_YOUR OBJECTIVE_
When you output the records, match them exactly and omit any picture they include.

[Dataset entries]
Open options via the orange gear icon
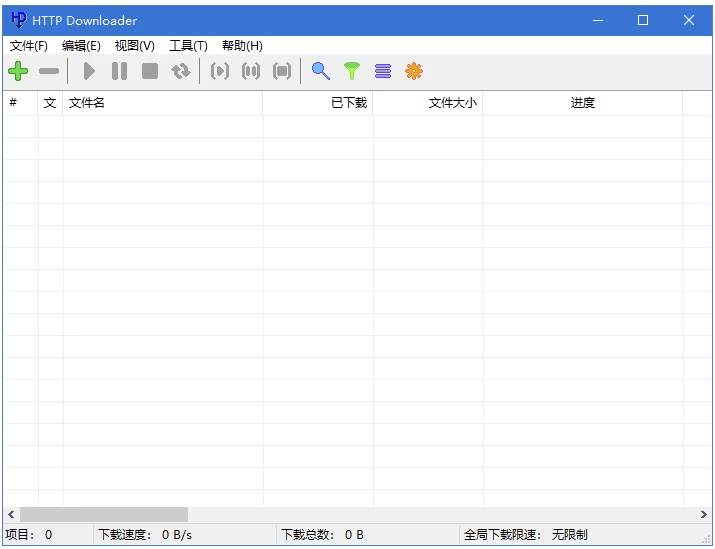The width and height of the screenshot is (715, 549). (x=414, y=71)
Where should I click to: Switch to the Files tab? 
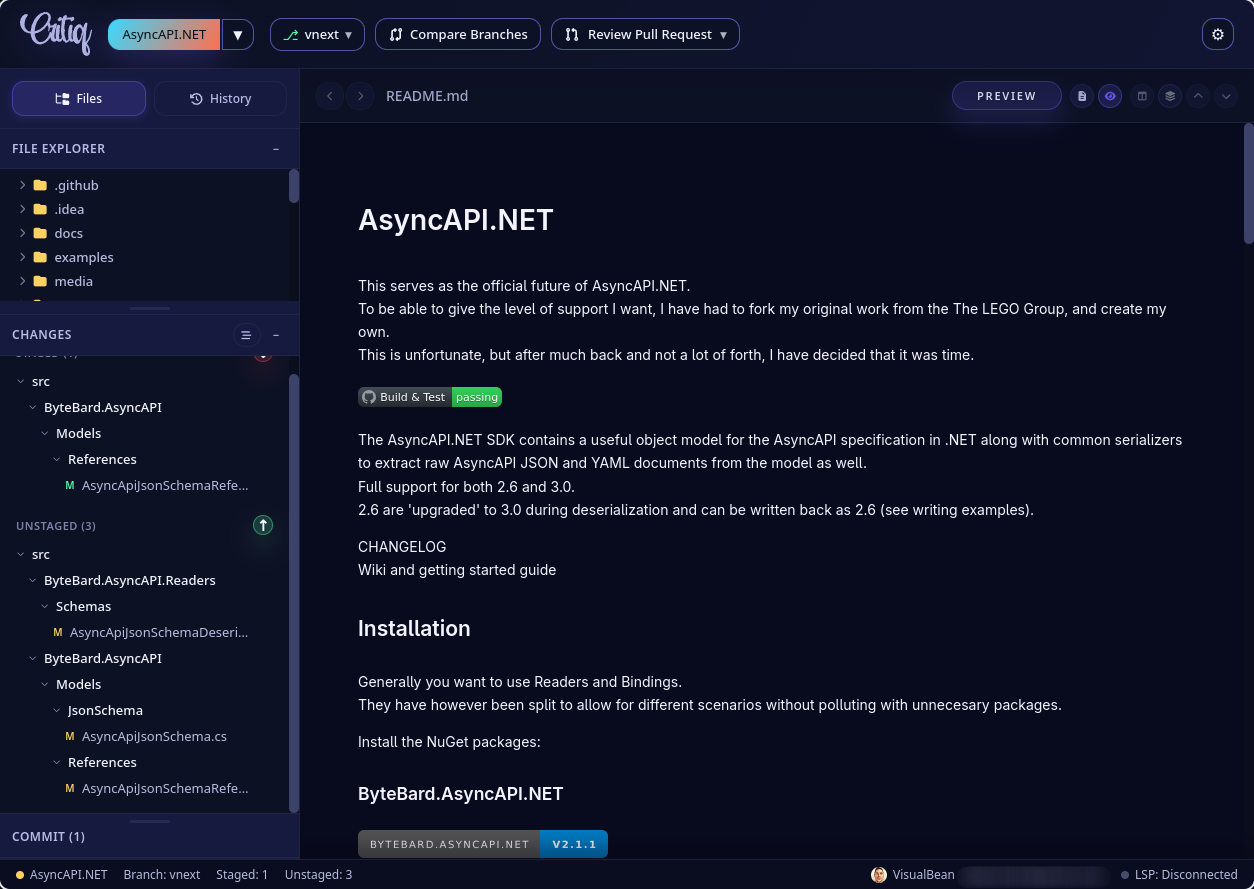coord(78,98)
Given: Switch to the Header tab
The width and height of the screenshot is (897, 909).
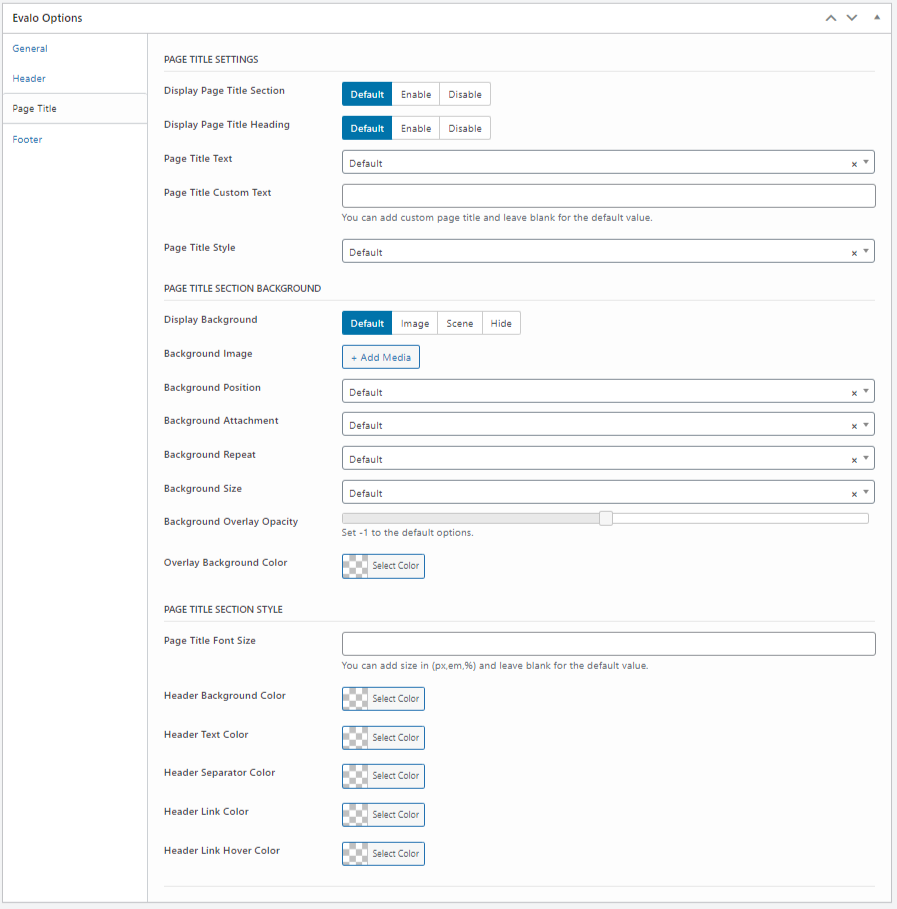Looking at the screenshot, I should tap(29, 78).
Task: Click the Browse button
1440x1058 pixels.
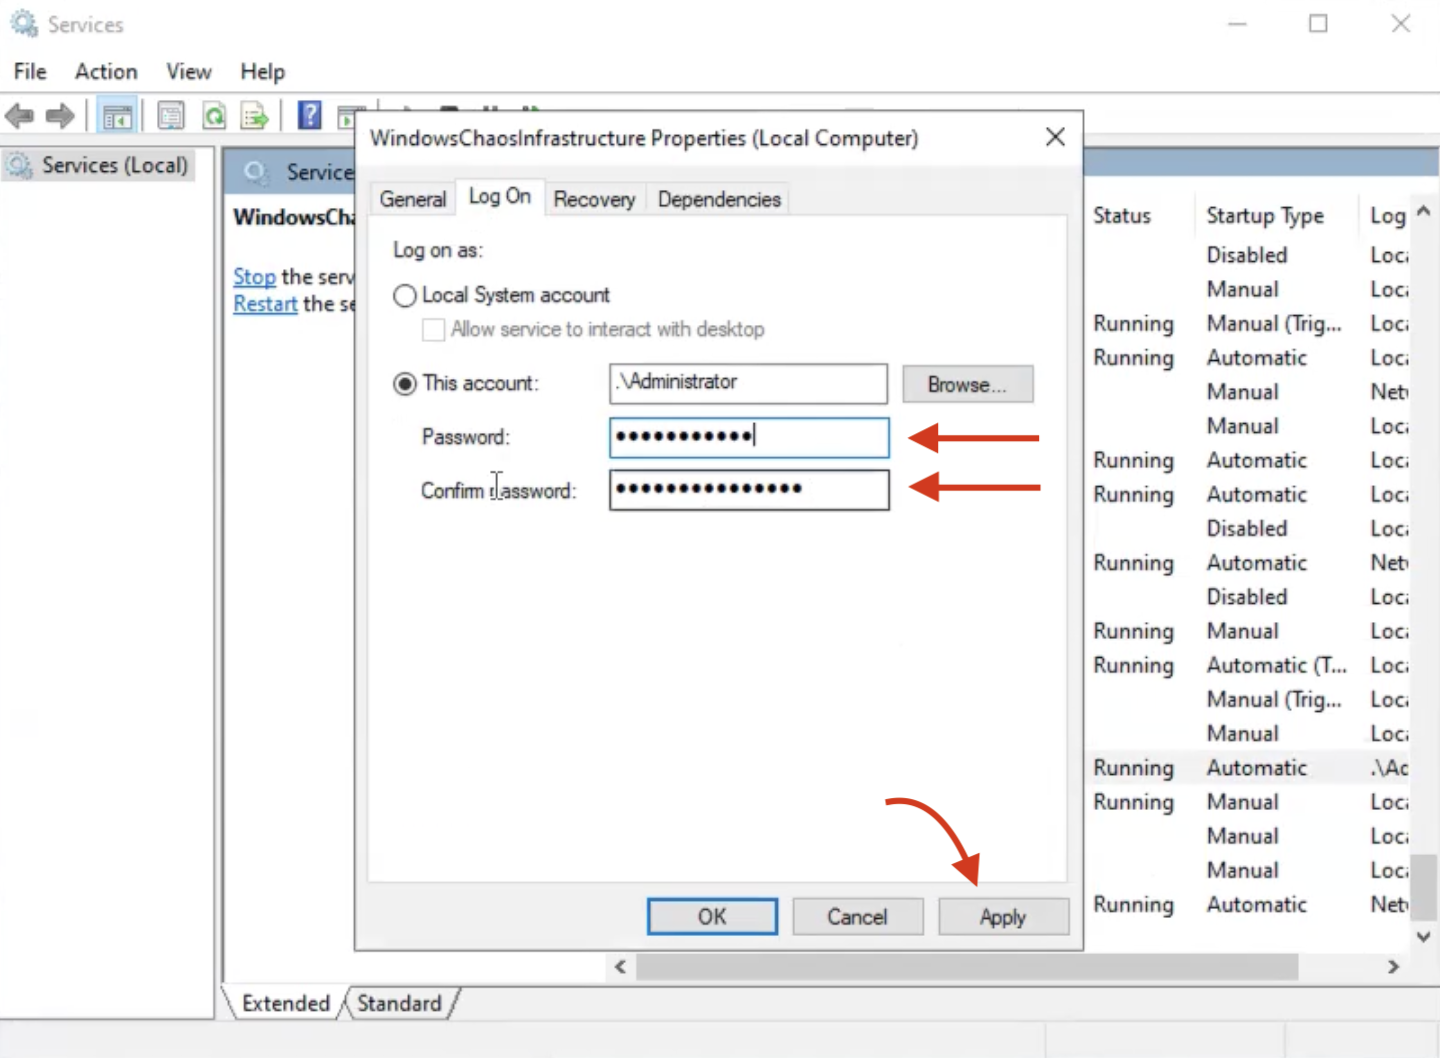Action: point(967,385)
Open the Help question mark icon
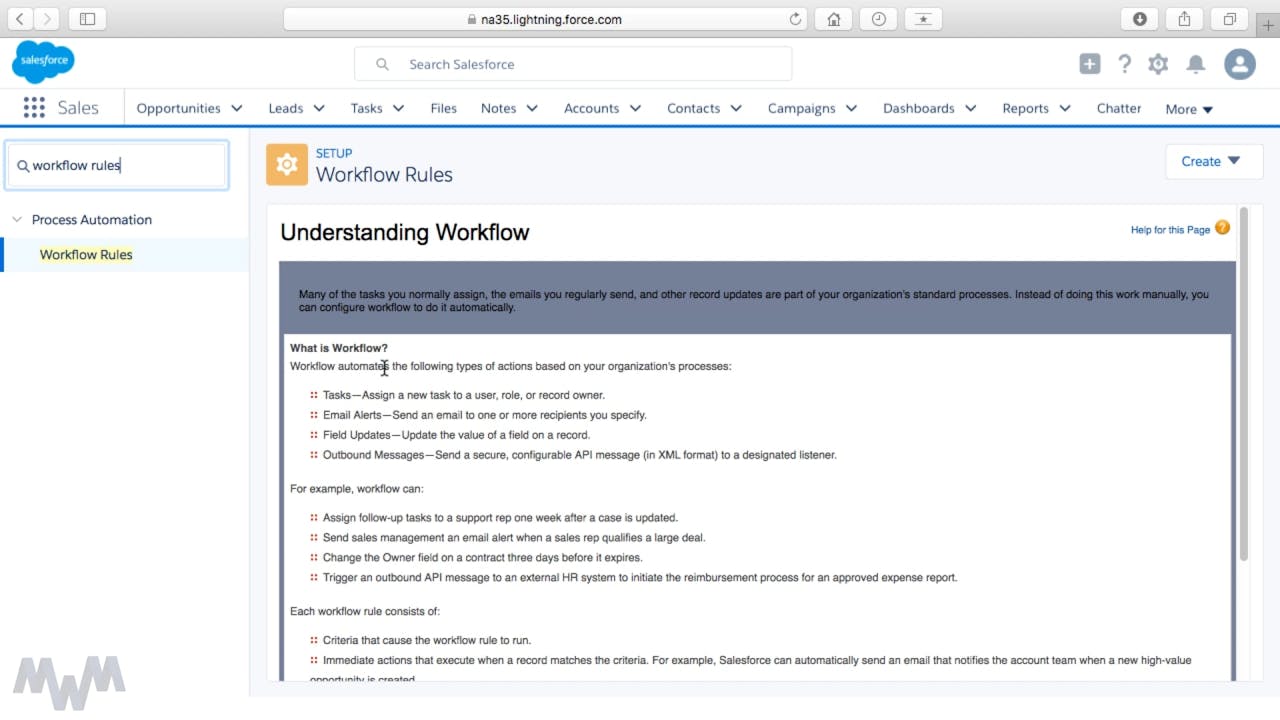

_RESULT FOR THIS EXERCISE_
Open options via the orange gear icon
The width and height of the screenshot is (715, 549). (x=414, y=71)
Where should I click to: Switch to the Files tab? 
coord(78,98)
Given: Switch to the Header tab
The width and height of the screenshot is (897, 909).
Looking at the screenshot, I should tap(29, 78).
Task: Click the Browse button
1440x1058 pixels.
Action: point(967,385)
Open the Help question mark icon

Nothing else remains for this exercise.